(Saved data entries)
----

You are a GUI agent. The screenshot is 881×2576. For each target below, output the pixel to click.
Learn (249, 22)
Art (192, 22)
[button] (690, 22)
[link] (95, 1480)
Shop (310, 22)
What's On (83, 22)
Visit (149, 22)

----

Exact repetition is required: return every record shown above.

You are a GUI agent. The screenshot is 881×2576. For each target below, output the pixel to click.
Learn (249, 22)
Art (192, 22)
[button] (690, 22)
[link] (95, 1480)
Shop (310, 22)
What's On (83, 22)
Visit (149, 22)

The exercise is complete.